The four-day event opened with a world premiere screening of the winner of its feature film category, the sci-fi thriller “Parapsychology 101.” The 68-minute film was among 126 entries submitted to be reviewed by a committee of four judges, who critiqued each one in categories that included writing, editing and screenplay.
“We had 18 questions for each judge to answer,” artistic director Elizabeth Billings said. “In all, we had 43 films to put on the program. I wished we could have done them all. They were all excellent.”
The plot of “Parapsychology 101,” filmed in Jacksonville, focuses on a paranormal researcher, Dr. Alan Greer, whose funding was cut for his project.
The innovative doctor then goes to a college in Virginia to teach a class on parapsychology, not admitting to the school’s administrators that he is using his students as guinea pigs to continue his research in telekinesis — the ability to move objects by using one’s mind.
Things take a turn for the worse when his experiments backfire as he unwittingly discovers a dark secret hidden within one of his students. The ending has a unique twist, much like an episode of the “Twilight Zone” or an Alfred Hitchcock movie.

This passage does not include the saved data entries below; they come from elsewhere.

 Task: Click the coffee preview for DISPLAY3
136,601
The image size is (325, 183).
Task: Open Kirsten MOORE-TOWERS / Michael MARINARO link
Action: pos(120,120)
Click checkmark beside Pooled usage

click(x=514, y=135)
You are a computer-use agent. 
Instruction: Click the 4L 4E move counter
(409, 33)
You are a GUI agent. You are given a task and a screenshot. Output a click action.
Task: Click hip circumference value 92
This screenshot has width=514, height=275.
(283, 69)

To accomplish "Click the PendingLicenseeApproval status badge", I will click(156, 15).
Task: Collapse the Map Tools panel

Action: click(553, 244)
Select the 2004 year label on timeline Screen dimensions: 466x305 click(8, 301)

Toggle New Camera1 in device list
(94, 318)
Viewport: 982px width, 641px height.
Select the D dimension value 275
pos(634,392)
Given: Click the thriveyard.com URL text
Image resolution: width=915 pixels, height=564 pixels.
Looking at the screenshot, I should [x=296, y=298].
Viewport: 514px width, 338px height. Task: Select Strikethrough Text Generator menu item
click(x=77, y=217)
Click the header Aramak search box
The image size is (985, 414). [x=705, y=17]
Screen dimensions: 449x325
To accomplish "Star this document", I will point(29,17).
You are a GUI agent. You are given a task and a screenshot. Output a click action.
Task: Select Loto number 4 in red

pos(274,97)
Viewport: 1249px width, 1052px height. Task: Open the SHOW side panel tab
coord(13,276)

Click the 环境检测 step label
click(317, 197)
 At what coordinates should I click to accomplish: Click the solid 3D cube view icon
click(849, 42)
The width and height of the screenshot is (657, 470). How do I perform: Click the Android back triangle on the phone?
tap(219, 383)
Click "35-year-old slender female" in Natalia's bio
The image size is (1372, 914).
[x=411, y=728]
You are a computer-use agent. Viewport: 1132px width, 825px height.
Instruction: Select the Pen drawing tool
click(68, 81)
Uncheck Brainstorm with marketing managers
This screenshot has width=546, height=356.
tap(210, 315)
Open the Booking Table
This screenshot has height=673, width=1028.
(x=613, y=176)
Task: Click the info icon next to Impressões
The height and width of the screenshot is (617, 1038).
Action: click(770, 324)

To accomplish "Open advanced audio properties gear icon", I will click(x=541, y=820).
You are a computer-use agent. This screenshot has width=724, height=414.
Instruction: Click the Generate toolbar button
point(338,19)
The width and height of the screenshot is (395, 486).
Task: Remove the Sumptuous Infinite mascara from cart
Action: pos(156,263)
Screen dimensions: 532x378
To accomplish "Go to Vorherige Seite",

The filmmaker, Dan McCarthy, said that he had the concept to make it after he dreamed about parapsychology. While doing a six-year stint in the Navy, McCarthy was “sucked in” by the subject and learned all he could about TK, as it is referred to, and applied it to his film.
“I had a 43-page script to work from,” he said. “There was a lot of ad-lib going on. What you saw was the actors being very creative.”
McCarthy, a 28-year-old native of Puerto Rico who has written three other feature films, said he had the idea to make it in the 2004-2005 time frame but had no funding. While he was attending the Art Institute of Jacksonville, the project was approved. He said that it cost him about $400 to feed the actors, but “if you add in his time, the actor’s time and the school’s time, it probably cost about $20,000 to produce.”
In his acceptance speech, McCarthy gave some advice for up-and-coming filmmakers.
“Writing is the most important and the most overlooked part of film,” he said. “Make sure your script is solid.”
Prior to the showing of McCarthy’s film, emcee Mike Riley of The BoogieMen band introduced a cartoon made by 11-year-old Elizabeth Herrick, “My License.”
“This makes Charlotte County a better place by bringing the arts here,” Riley said.
Supporter Kathi Papaleo, of Lake Suzy, also attended last year’s festival and was impressed by the many films she saw. Originally from New Jersey, she volunteered for the Tribeca Film Festival in New York that was the brainchild of Robert De Niro and Jane Rosenthal after the Sept. 11 attacks on the World Trade Center.
“This festival demonstrates that Floridians are filmmakers as well,” she said. “It all starts with a blank piece of paper.”